By Maria Valladolid-Hutton

Dia de Los Muertos is on November 1st and 2nd. These are days to honor your dearly departed.

People who build ofrendas use the Cempasúchil flower (Mexican Marigold). Maybe you’ve seen vendors near cemeteries or on corners selling the flowers. The twenty-petal flower has a unique musky, pungent smell and is used to call forth the spirits of loved ones.

With every celebration comes an origin story. This one comes from centuries ago.


This beautiful legend tells the love story of two young Aztecs, Xóchitl and Huitzilin, as well as the legend about the Cempasúchil flower.

The romance between these two young people began when they were still little. As children, they had fun playing together and enjoying the surroundings of their town. In time, it was natural that a great love blossomed between them.

They say that every afternoon they went up to the top of the mountain to bring flowers to Tonatiuh, the sun god, he seemed to smile at them from the heights before the offering of lovers, and they swore to love each other forever, even beyond death.

One day the war came, and the lovers had to part because the young Huitzilin had to go to fight.

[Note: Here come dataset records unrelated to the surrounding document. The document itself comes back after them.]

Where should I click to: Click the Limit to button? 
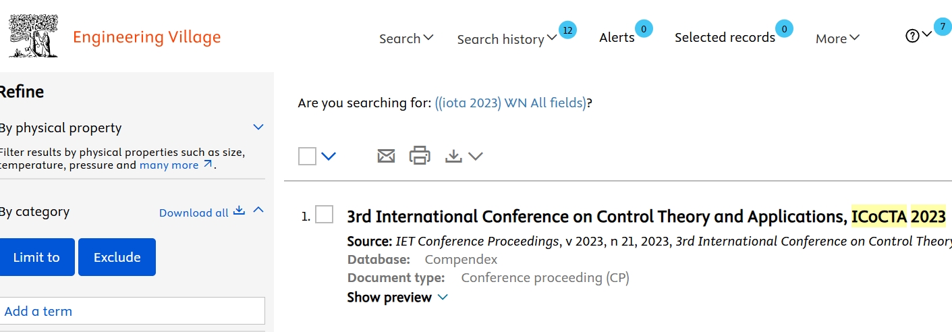click(36, 257)
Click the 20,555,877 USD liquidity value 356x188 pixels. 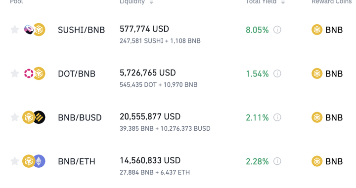coord(150,116)
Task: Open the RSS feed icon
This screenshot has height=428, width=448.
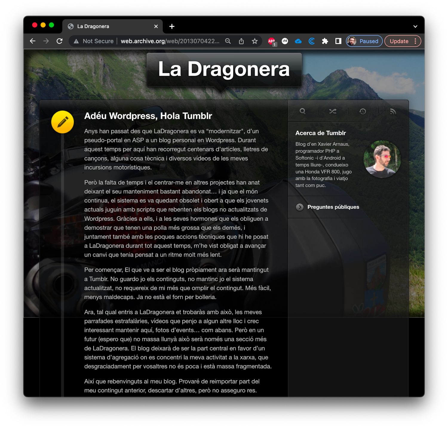Action: (x=393, y=111)
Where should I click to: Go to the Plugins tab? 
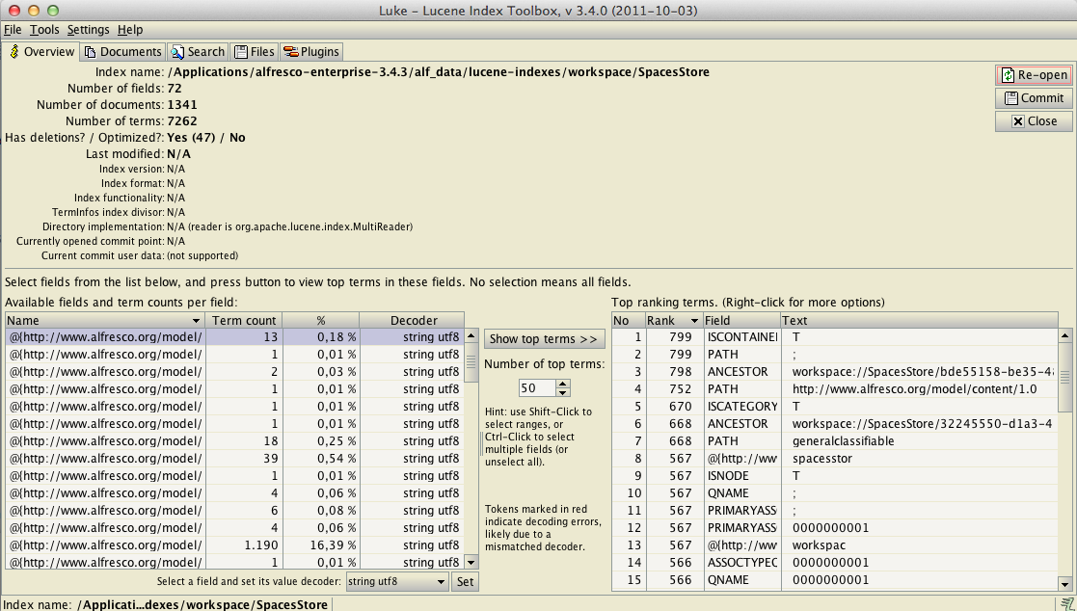pos(310,52)
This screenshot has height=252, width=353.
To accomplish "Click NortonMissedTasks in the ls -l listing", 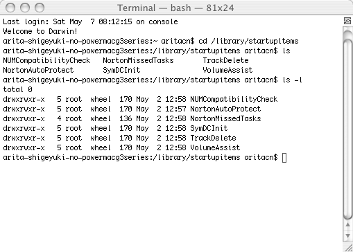I will pos(225,118).
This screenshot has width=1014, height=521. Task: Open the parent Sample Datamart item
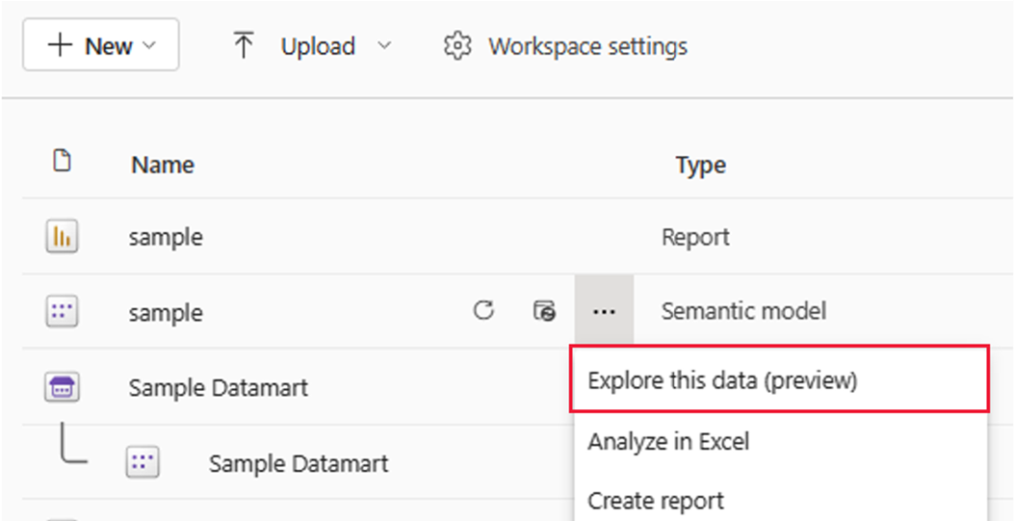pos(219,388)
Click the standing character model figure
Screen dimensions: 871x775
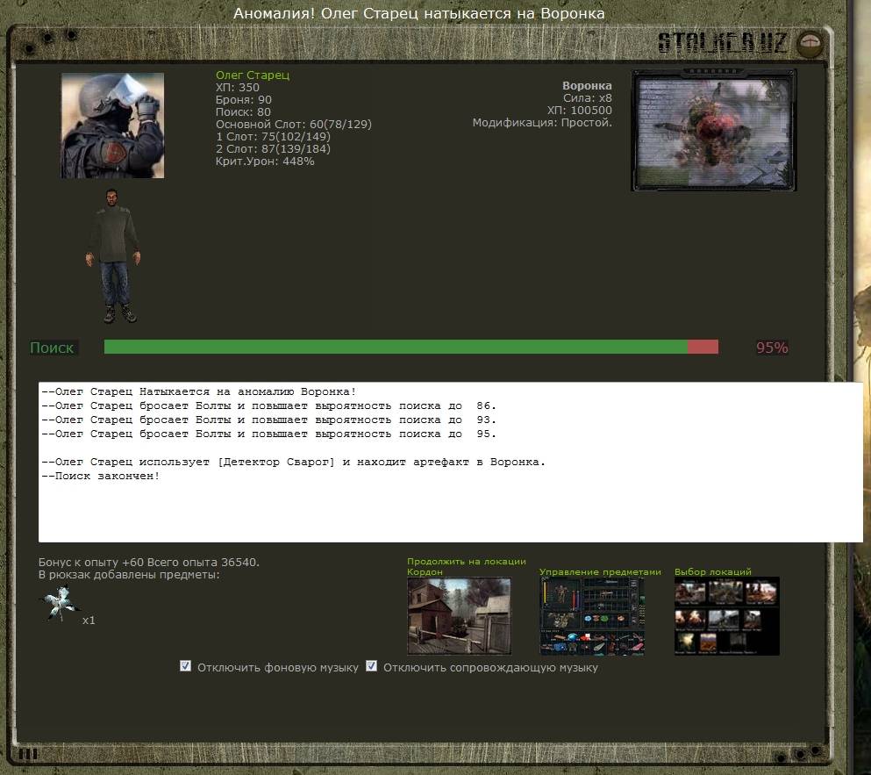tap(113, 255)
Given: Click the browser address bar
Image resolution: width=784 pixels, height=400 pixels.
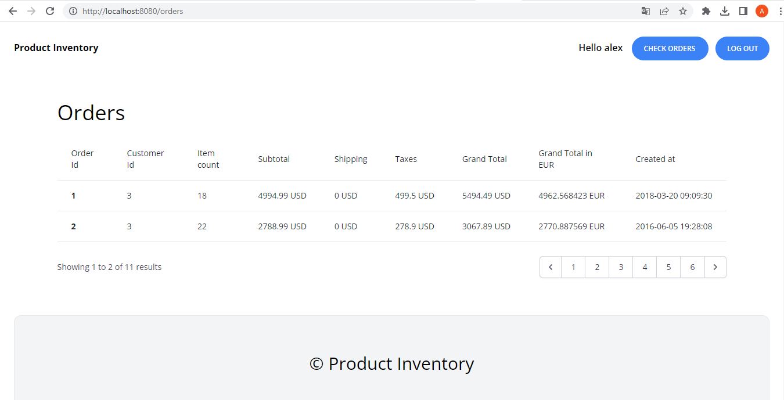Looking at the screenshot, I should pos(232,10).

Sadly soon after, news came that Huitzilin had been wounded and eventually killed. The beautiful Xóchitl felt her heart break with pain.

She decided to climb the mountain for the last time to implore Tonatiuh, the sun god, to unite her forever with his love. The shaken sun released one of its rays, and when it touched the girl, it turned her into a beautiful flower with colors as intense as the sun’s rays.

In a short time, a hummingbird arrived that lovingly settled in the center of the flower.

It was Huitzilin who had transformed into a beautiful hummingbird. Instantly the flower opened into 20 petals, with an intense and mysterious aroma … Lovers would always be together as long as marigolds and hummingbirds existed.

This is how the marigold flower was born, the flower of the dead.

Day of the Dead Poem

by Alberto Rios

It is not simply the Day of the Dead—loud, and parties.
More quietly, it is the day of my dead. The day of your dead.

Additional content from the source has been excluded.